[Pharmaceutical Directive/Annex XII: Ivacaftor/Tezacaftor/Elexacaftor (exceeding the € 50 million limit, cystic fibrosis, combination treatment with Ivacaftor in patients 12 years and older (homozygous for F508del mutation))]
The Federal Joint Committee [Gemeinsamer Bundesausschuss] (G-BA)
Record ID 32018002148
English, German
Original Title:
Arzneimittel-Richtlinie/Anlage XII: Ivacaftor/Tezacaftor/Elexacaftor (Überschreitung 50 Mio. € Grenze, zystische Fibrose, Kombinationsbehandlung mit Ivacaftor bei Patienten ab 12 Jahren (homozygot bzgl. F508del-Mutation))
Authors' objectives:
The Federal Joint Committee [Gemeinsamer Bundesausschuss (G-BA)] has had the legal task of carrying out an (additional) benefit assessment for all newly approved drugs with new active ingredients immediately after market entry (§ 35a SGB V). The result of this assessment is the basis for deciding how much the statutory health insurance pays for a new drug with a new active ingredient.

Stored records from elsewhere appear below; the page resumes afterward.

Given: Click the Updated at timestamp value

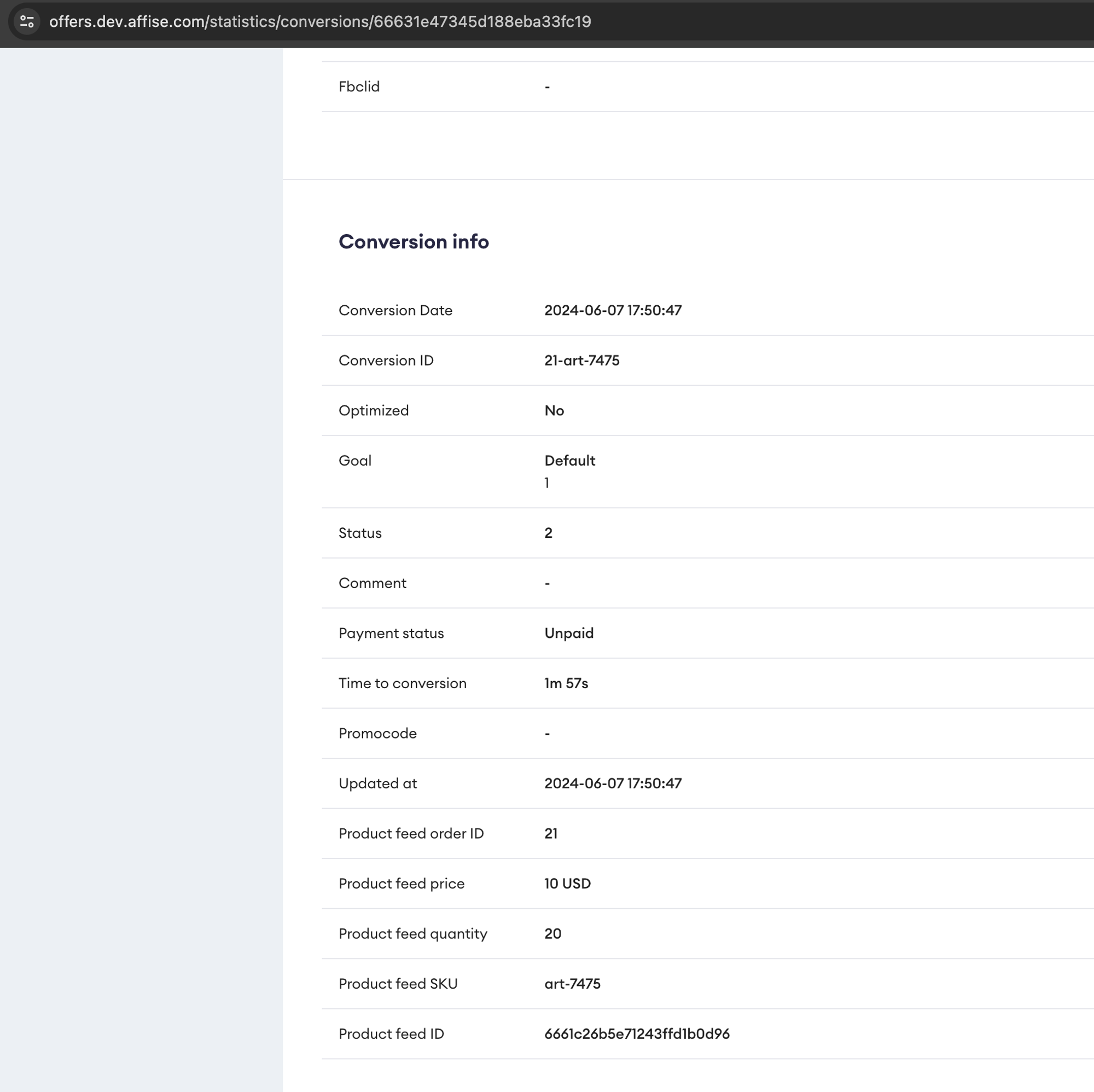Looking at the screenshot, I should (613, 783).

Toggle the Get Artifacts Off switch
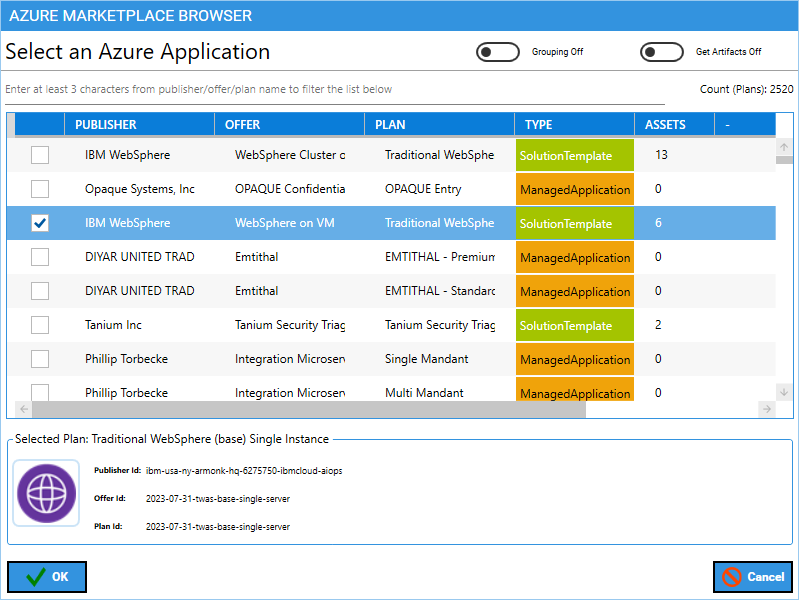(x=661, y=52)
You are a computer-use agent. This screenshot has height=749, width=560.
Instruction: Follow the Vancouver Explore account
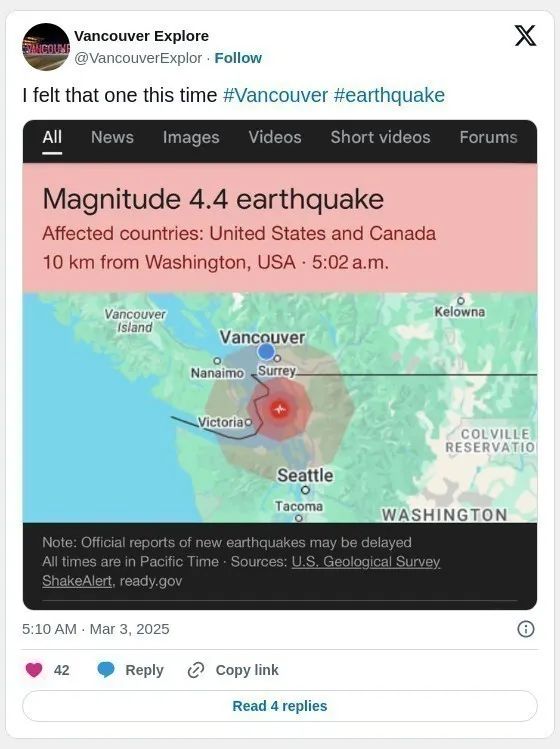coord(238,58)
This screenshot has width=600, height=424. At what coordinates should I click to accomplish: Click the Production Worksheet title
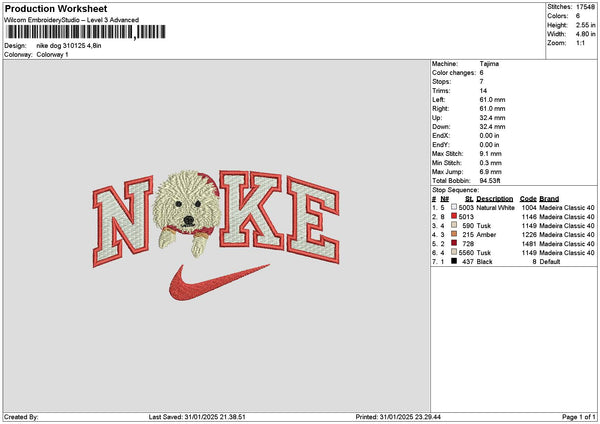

The G-BA was commissioned to carry out the benefit assessment through the Pharmaceuticals Market Reorganisation Act [Gesetz zur Neuordnung des Arzneimittelmarktes (AMNOG)].
In the context of the early benefit assessment of medicinal products containing new active substances, the following rules apply to orphan drugs: According to the legal requirements (§ 35a SGB V), the additional medical benefit of these drugs is already considered to be proven by the approval. The G-BA determines the extent of the additional benefit for orphan drugs that do not exceed a turnover of 50 million Euros in the last twelve calendar months, on the basis of the approval and the studies justifying the approval.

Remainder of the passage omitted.